The Missoula News reports:
Here in Montana we often read the results from national polling and wonder if they represent our views. But in both Missoula and Helena, referendums to bring the disastrous war in Iraq to an immediate end passed with overwhelming margins that almost exactly reflect what the national polls have been saying. Simply put, about two-thirds of our citizens agree with the campaign slogan of the Iraq referendum organizers: "Out of Iraq, bring 'em back."
Critics of the ballot measures complain that the referendums are meaningless and that municipal governments have no business involving themselves in foreign policy, much less opposing President Bush, the self-described "war president," while troops engage in active combat around the world.
In Helena, those opposing the peace referendum went so far as to put their own ballot measure in front of voters that called on Congress to "fund our military forces totally and without conditions in the global war on terror." Obviously having the opposing measures in front of voters presented a clear choice and, perhaps not surprisingly, when the ballots were counted the votes reflected public sentiment in an equally clear manner.

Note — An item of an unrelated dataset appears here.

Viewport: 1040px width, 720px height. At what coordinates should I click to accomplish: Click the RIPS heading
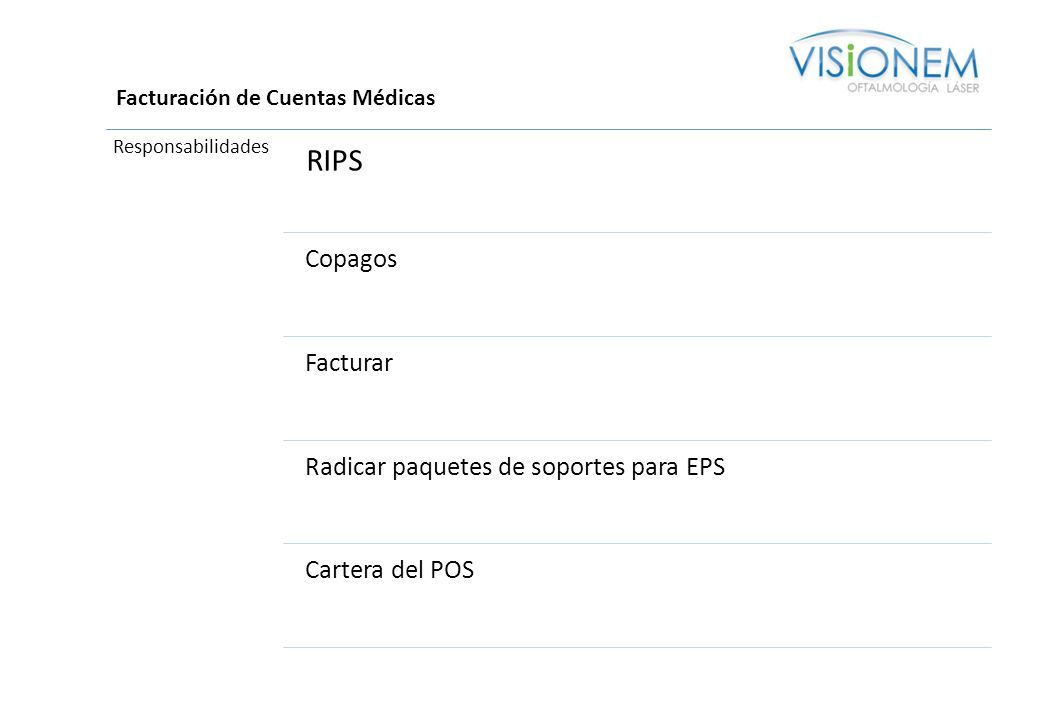(x=334, y=161)
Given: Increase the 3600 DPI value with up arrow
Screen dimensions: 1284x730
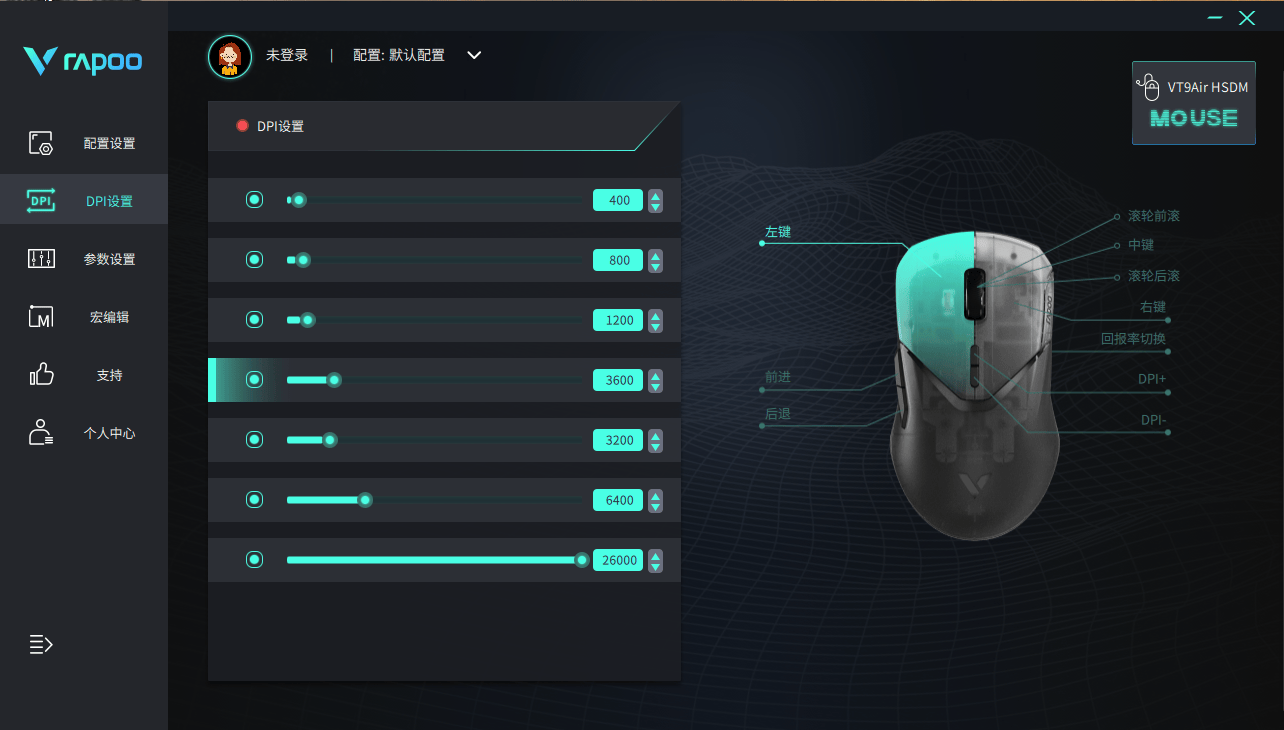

Helena's peace referendum drew about 62 percent approval with the opposing measure losing by almost exactly the same numbers. Missoula voters approved their own peace referendum by an even larger margin, drawing 64 percent of the vote. Considering the clear language of the measure, which calls for Congress "to authorize and fund an immediate and orderly withdrawal of the United States military from Iraq," it's hard to see how anyone can misinterpret the results.
That these votes were cast on the same day as the announcement that 2007 has become the deadliest year in Iraq for American soldiers only adds to the urgency to pull us out of the expensive and un-winnable war immediately.